▸ Short exercise:
Show every line in the records below that contains the string "agent". Case counts.

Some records

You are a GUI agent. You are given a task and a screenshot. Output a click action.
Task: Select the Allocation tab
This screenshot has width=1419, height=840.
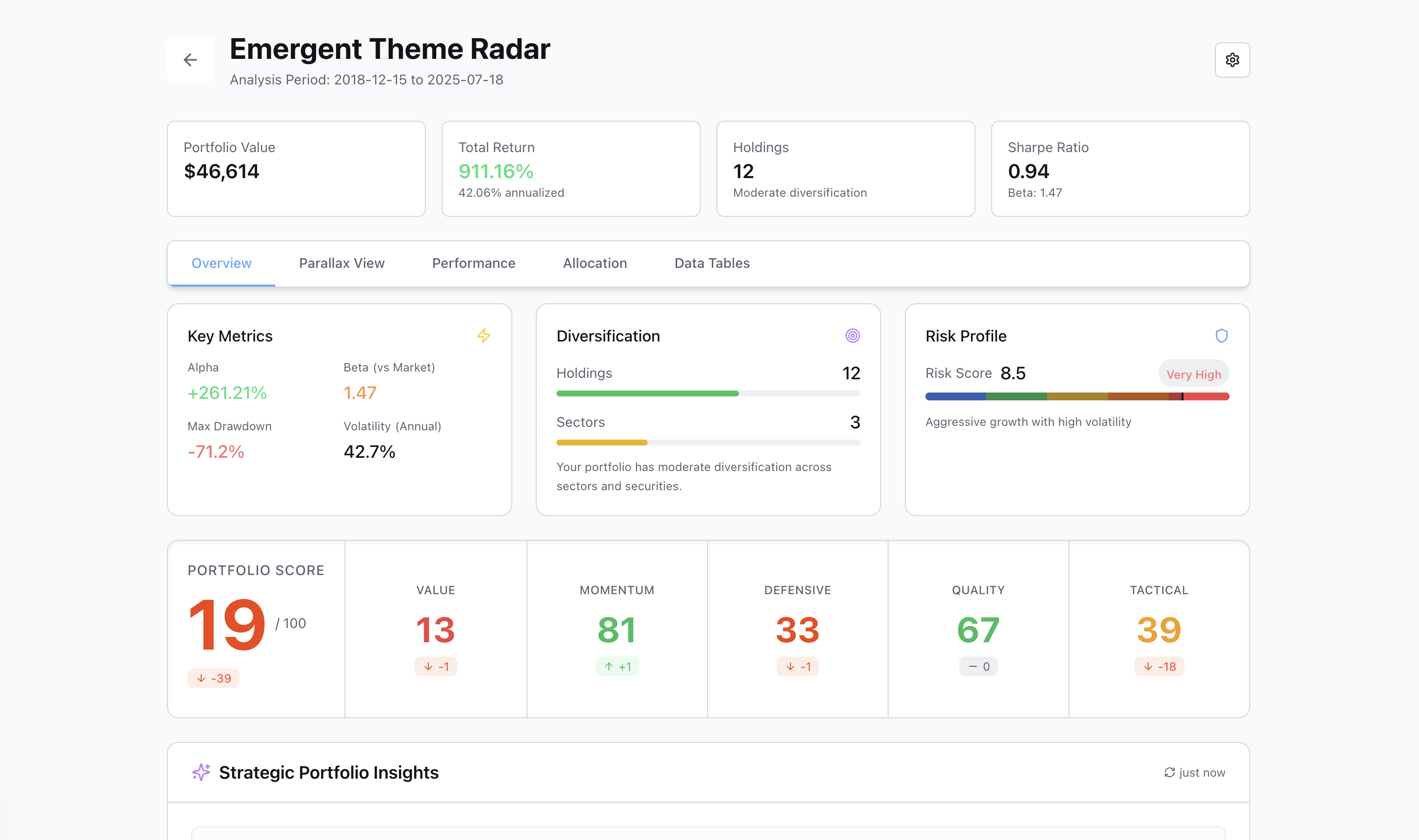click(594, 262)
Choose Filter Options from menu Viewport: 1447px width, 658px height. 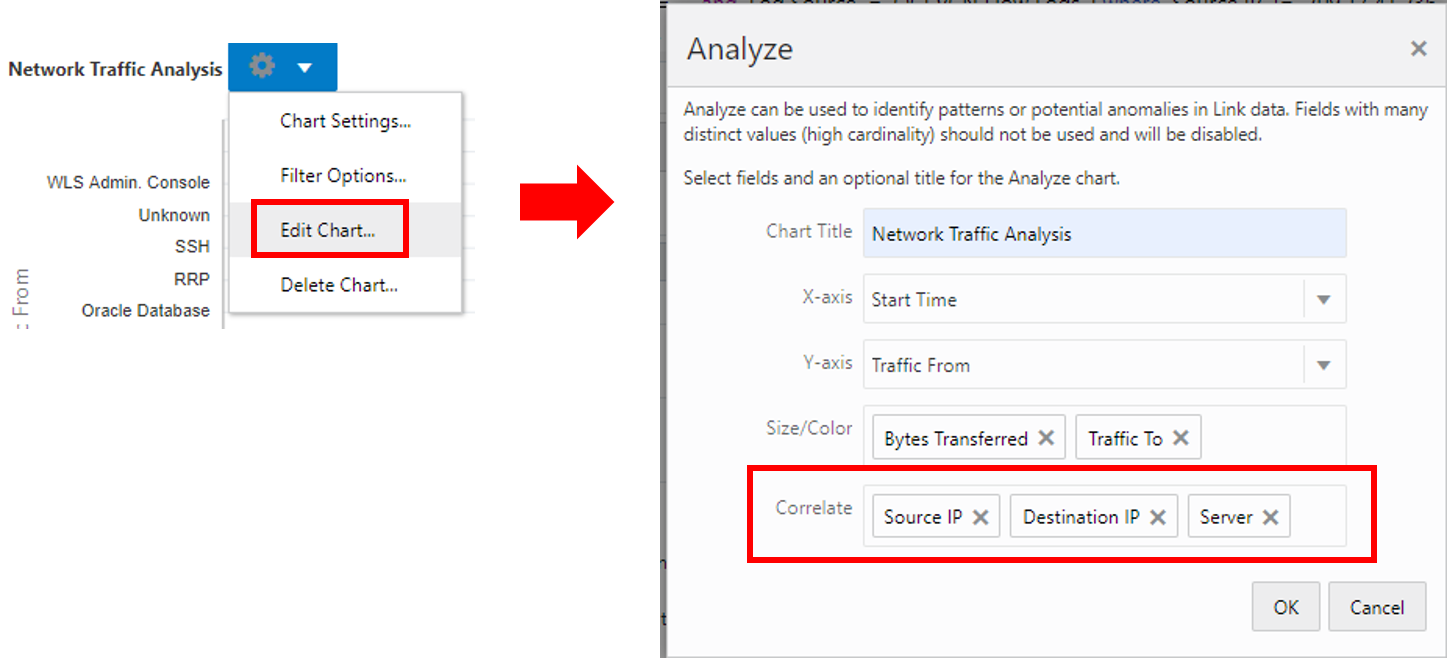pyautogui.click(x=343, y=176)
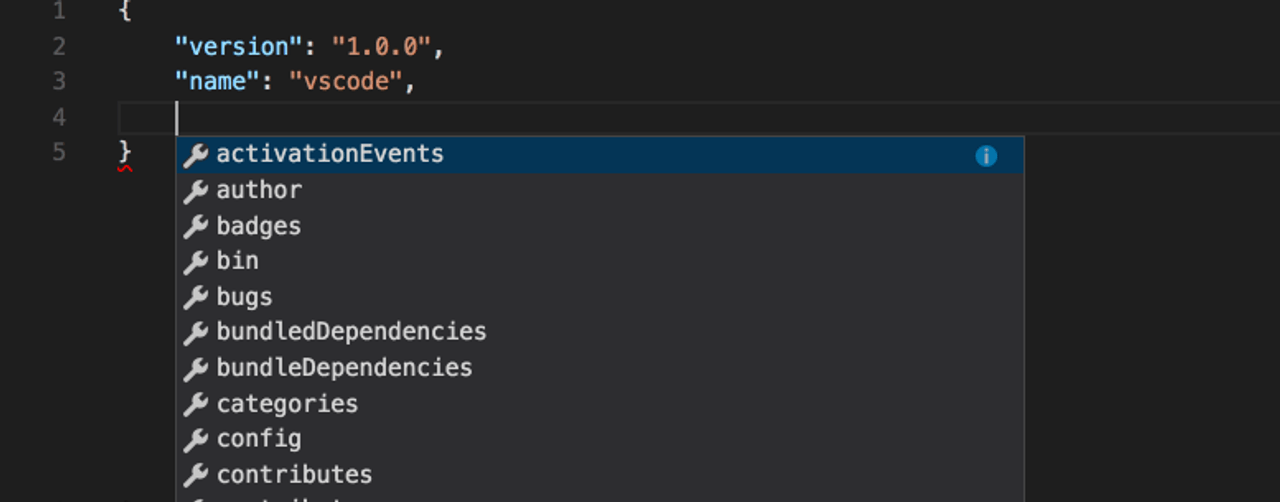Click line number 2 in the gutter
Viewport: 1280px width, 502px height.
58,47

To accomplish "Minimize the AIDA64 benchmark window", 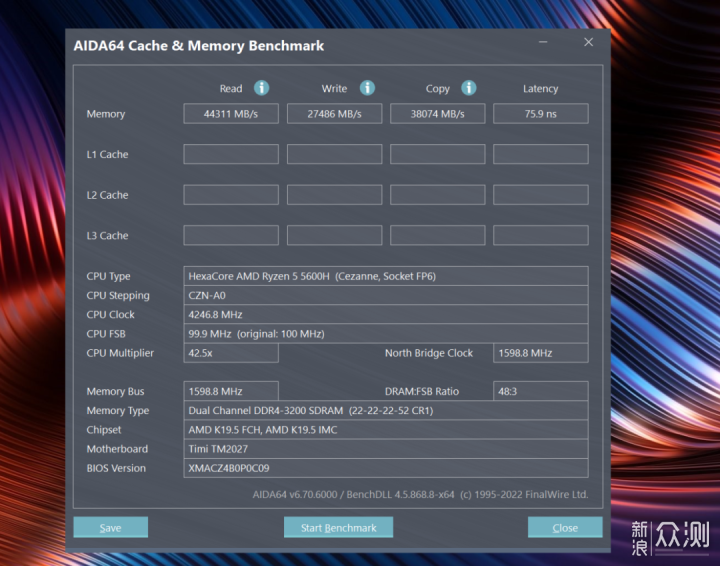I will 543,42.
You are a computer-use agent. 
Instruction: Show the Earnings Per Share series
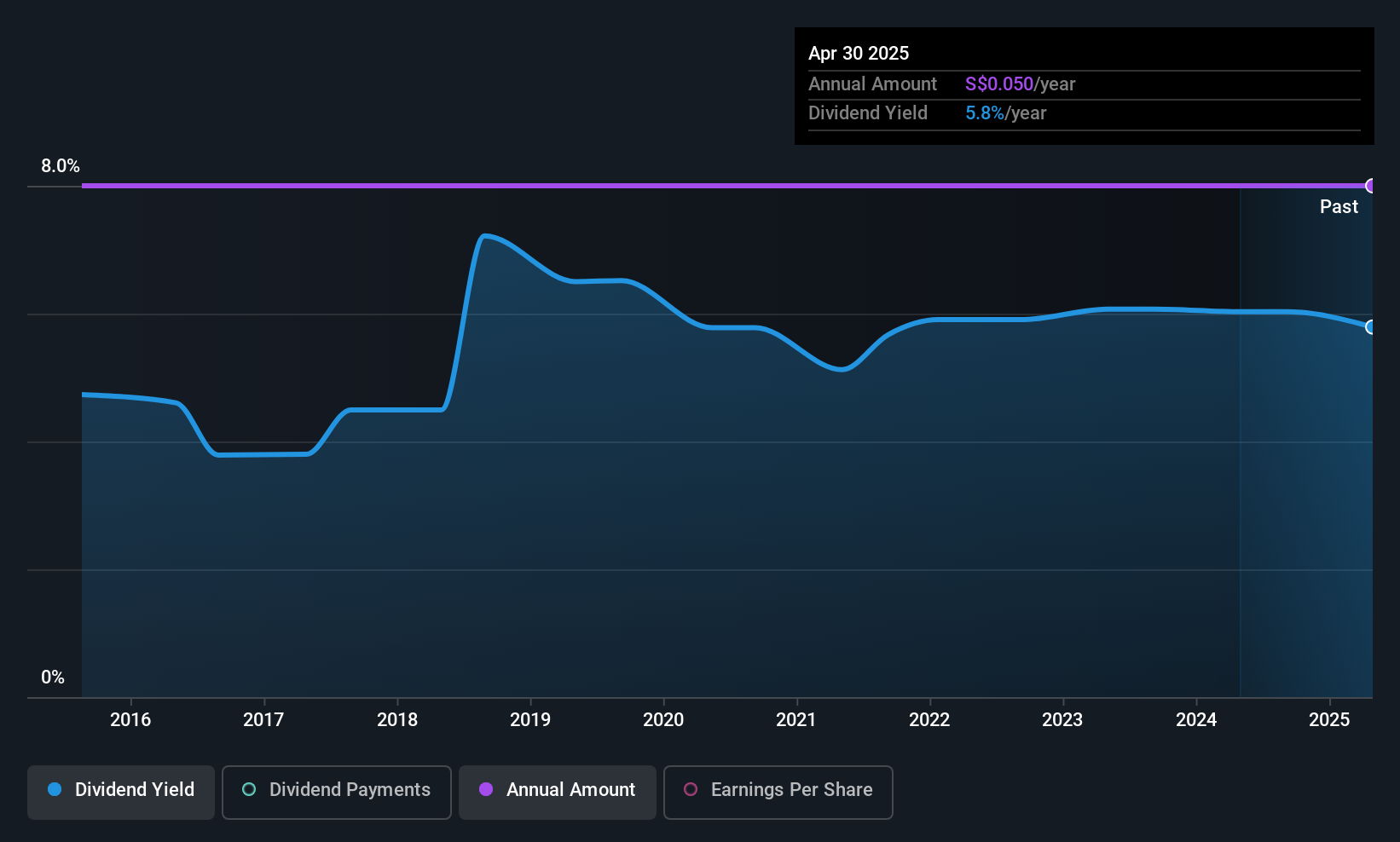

▸ Output for this task:
You are a GUI agent. You are given a task and a screenshot. Output a click action.
You are a computer-use agent. 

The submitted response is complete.